绝经后骨质疏松症(postmenopausal osteoporosis,PMOP)属原发性骨质疏松症(osteoporosis，OP)的一种，一般发生在女性绝经后2年内，被视作一种多因素引起的年龄相关性慢性退行性病变，主要是由于绝经后女性卵巢功能减退，雌激素水平下降,致使由破骨细胞(osteoclast，OC)主导的骨吸收能力强于由成骨细胞(osteoblast，OB)主导的骨形成，造成骨代谢失衡，骨微结构破坏，骨量减少。

表观遗传学是指在DNA序列没有发生改变的情况下,基因功能发生可遗传的遗传信息变化,并最终导致可遗传的表型变化,而且这种改变在发育和细胞增殖过程中能稳定传递且具有可逆潜能[1]。表观遗传学的主要研究内容分为对基因转录过程中的调控和对转录后的调控两部分，具体包括DNA甲基化(DNA methylation)、组蛋白修饰(histone modification)、染色质重塑 (chromatin remodeling)和非编码RNA(non-coding RNA，ncRNA)调控等，能够产生基因组印记、母性影响、基因沉默、核仁显性、休眠转座子激活等效应[2]。

骨质疏松症是遗传、表观遗传和环境等多个因素共同作用的结果[3]。大量研究[4]证实了表观遗传学参与PMOP的发生发展，并且有学者认为与基础的遗传因素相比，表观遗传起到了更为关键的作用，其通过影响多条信号通路和相关调节蛋白的表达，参与改变各类骨细胞的分化命运。本文将从DNA甲基化、组蛋白修饰和非编码RNAs这三个方面综述表观遗传和绝经后骨质疏松症的关系。

1 DNA甲基化对绝经后骨质疏松症的影响机制

DNA甲基化过程是由S-腺苷甲硫氨酸提供甲基,经过DNA甲基转移酶 (DNMTs) 的催化形成5-甲基胞嘧啶,此过程主要发生于基因的胞嘧啶-鸟嘌呤 (CpG) 双核苷酸序列，并且可以通过DNA的复制而遗传。真核细胞内甲基化状态有三种:持续的低甲基化状态、诱导的去甲基化状态和高度甲基化状态。基因启动子区CpG 甲基化是抑制基因表达最常见的表观遗传现象之一。
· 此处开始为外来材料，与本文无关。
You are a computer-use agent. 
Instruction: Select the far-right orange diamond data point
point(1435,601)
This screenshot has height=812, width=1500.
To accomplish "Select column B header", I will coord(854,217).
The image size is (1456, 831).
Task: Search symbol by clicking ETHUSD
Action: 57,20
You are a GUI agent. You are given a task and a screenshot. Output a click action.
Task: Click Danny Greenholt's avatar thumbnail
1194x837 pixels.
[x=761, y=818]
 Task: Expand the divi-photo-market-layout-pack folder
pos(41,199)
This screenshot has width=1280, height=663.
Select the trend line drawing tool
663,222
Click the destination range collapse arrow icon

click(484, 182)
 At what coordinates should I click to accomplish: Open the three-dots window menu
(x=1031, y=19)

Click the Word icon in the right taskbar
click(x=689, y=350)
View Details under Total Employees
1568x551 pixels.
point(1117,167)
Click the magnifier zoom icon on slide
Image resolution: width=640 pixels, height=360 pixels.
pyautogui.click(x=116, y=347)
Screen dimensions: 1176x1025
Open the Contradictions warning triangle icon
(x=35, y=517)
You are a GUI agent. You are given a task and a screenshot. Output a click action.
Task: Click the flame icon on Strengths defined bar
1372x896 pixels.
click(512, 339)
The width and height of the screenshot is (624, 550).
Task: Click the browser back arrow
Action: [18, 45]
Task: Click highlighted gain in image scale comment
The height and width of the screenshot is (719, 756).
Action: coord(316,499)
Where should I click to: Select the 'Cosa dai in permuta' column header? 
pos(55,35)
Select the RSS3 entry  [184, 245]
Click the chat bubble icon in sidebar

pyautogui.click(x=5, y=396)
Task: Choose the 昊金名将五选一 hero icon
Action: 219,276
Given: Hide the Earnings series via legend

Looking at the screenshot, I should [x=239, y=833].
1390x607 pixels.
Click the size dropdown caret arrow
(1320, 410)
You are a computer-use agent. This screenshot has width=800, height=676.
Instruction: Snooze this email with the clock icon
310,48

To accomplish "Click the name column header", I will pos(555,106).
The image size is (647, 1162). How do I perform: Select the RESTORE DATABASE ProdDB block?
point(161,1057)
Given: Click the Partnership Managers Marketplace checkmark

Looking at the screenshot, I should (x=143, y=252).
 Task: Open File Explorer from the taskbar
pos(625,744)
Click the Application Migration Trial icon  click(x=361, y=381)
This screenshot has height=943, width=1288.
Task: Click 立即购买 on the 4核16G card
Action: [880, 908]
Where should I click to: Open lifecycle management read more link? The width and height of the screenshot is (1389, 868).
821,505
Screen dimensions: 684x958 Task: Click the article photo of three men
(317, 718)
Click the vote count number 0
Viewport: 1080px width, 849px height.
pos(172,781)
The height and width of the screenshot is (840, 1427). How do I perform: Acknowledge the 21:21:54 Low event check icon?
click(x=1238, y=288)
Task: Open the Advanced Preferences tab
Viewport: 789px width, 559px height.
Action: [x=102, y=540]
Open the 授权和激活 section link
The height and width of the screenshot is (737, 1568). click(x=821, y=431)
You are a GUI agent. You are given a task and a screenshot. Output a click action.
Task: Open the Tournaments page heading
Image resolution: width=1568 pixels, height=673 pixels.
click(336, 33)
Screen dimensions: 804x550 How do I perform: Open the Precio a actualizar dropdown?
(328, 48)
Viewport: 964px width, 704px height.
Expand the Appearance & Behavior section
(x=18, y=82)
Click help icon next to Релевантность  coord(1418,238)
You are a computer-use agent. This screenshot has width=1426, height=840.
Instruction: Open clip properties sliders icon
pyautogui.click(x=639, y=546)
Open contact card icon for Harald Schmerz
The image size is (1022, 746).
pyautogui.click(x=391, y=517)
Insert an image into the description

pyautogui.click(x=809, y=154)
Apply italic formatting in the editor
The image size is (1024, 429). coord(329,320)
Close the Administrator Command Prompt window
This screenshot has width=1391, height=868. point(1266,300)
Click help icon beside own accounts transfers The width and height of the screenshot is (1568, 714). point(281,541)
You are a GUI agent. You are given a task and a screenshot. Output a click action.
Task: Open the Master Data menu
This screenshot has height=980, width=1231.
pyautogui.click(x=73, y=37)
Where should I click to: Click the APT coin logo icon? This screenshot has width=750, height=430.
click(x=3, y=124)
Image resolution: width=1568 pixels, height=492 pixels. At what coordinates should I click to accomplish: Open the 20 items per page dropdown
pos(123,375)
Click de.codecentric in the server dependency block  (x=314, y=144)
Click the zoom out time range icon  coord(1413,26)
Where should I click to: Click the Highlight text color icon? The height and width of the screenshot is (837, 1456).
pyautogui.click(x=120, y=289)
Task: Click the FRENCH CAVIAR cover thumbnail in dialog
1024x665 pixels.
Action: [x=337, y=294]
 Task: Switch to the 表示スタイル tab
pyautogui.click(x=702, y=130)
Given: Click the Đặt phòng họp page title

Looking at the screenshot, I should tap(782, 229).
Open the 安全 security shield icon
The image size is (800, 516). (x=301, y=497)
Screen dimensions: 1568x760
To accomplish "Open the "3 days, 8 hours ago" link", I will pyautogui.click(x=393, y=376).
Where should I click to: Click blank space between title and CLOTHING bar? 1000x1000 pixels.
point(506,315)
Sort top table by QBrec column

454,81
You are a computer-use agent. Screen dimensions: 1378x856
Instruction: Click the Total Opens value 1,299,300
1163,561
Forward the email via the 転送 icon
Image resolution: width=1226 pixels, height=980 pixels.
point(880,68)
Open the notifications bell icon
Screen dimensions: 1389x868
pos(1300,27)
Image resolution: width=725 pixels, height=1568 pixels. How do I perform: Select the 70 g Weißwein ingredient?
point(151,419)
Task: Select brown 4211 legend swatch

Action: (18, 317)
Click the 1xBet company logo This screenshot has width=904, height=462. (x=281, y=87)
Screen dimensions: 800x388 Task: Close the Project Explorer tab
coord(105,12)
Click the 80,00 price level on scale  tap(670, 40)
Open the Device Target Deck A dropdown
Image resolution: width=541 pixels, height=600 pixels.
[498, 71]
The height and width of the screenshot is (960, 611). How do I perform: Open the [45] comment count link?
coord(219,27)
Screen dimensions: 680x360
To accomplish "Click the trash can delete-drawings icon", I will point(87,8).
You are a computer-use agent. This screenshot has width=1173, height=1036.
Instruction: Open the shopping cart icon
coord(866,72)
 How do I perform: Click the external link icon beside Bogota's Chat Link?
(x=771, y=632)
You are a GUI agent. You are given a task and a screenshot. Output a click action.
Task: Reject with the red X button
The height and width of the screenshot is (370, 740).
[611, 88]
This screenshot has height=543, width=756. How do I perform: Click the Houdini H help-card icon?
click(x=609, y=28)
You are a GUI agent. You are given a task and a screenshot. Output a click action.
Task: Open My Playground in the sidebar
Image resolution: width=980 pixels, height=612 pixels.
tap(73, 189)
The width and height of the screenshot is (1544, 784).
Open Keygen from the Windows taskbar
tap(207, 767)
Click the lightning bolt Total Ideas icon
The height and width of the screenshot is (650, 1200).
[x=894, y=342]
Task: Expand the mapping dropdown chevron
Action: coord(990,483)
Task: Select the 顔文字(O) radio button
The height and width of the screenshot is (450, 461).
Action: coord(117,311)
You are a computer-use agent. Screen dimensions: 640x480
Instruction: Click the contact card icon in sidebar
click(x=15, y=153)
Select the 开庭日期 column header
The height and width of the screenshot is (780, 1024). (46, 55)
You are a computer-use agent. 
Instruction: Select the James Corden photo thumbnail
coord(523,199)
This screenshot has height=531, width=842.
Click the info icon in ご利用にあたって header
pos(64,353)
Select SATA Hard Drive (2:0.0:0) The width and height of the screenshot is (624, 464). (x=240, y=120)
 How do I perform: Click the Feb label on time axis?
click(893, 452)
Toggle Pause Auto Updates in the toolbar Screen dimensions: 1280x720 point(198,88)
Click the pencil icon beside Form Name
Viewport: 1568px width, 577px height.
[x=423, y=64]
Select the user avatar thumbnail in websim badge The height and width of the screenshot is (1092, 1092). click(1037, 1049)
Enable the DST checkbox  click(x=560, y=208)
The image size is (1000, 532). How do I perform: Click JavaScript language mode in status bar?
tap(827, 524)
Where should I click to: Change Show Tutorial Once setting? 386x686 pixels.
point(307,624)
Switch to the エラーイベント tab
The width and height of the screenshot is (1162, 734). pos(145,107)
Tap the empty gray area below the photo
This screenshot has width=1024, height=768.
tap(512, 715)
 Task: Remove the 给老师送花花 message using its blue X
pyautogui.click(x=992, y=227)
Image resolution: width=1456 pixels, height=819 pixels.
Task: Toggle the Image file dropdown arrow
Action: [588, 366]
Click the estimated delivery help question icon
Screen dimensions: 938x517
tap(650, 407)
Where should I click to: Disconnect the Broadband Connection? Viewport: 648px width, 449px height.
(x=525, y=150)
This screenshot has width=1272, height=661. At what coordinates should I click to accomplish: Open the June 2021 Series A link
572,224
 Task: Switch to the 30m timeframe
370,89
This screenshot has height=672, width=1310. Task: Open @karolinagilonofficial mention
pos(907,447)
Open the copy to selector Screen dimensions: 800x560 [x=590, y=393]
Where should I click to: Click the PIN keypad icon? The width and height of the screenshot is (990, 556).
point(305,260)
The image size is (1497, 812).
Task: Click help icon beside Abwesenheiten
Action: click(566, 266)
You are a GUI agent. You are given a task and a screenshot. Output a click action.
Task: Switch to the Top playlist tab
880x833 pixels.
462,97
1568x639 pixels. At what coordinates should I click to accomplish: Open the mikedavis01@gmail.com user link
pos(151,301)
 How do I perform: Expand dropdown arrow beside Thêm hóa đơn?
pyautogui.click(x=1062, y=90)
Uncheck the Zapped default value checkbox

就围绝经期女性而言，激素水平改变和衰老会影响体内DNA甲基化程度。Sjur等[4]在POMP患者骨活检中，选取显著影响骨密度(bone mineral density，BMD)水平的基因进行甲基化分析，发现CpG甲基化数量最多的前4位转录物(MEPE,SOST,DKK1,WIF1)均为骨代谢抑制因子，认为骨代谢有关基因的CpG甲基化程度与BMD高低以及骨折风险相关。但在PMOP发病过程中，所涉及的基因DNA甲基化趋势的上调或下调，要取决于基因本身及其所在组织。

1.1 雌激素受体的DNA甲基化

雌激素受体(estrogen receptor,ER)广泛存在于各类骨细胞当中，不仅可以通过ER经典基因组效应等途径与雌激素结合发挥作用，还可作为雌激素转录因子发挥更多作用[5]。ER在雌激素介导下对于Wnt/β-catenin、BMP-smads、MAPK等多个成骨分化信号通路都具有调节作用[6-8]。研究[9]发现绝经后妇女体内Erα甲基化程度升高导致ER表达量下降，而ERα高甲基化可能与绝经期妇女血清同型半胱氨酸 (homocysteine,Hcy)升高有关。LV等[9]研究认为Hcy使ERα启动子A区甲基化程度升高从而抑制ERα表达。Hcy自身也可以通过增加OC活性、降低OB活性和直接作用于骨基质等途径参与骨代谢[10]。

1.2 调节因子的DNA甲基化

骨形成蛋白(BMP)是生长转化因子(TGF-β)的一种，其介导的BMP-Smads信号通路参与BMSCs向OB的分化增殖及骨细胞矿化等方面。在BMPs之中，BMP2调节成骨分化能力最强[11]。当BMP2参与成骨分化时，会使启动子Cpg岛去甲基化，BMP2表达活性增强，进而调控通路下游参与骨形成基因如Dlx5、Runx2、Osterix的表达。Mehrun等[12]通过RT-PCR得出在病理状态下，BMP2启动子高甲基化会使BMP2的转录活性下降，造成骨形成减弱。然而关于BMP2表观修饰改变具体机制尚不清楚。Matsumoto等[7]发现BMPs家族另一具有骨特异性的成员BMP4，在MC3T3-E1细胞中受到雌激素调节后敏感性上调，进而影响成骨分化。故绝经期后雌激素水平骤降可能改变BMPs的表观修饰状态。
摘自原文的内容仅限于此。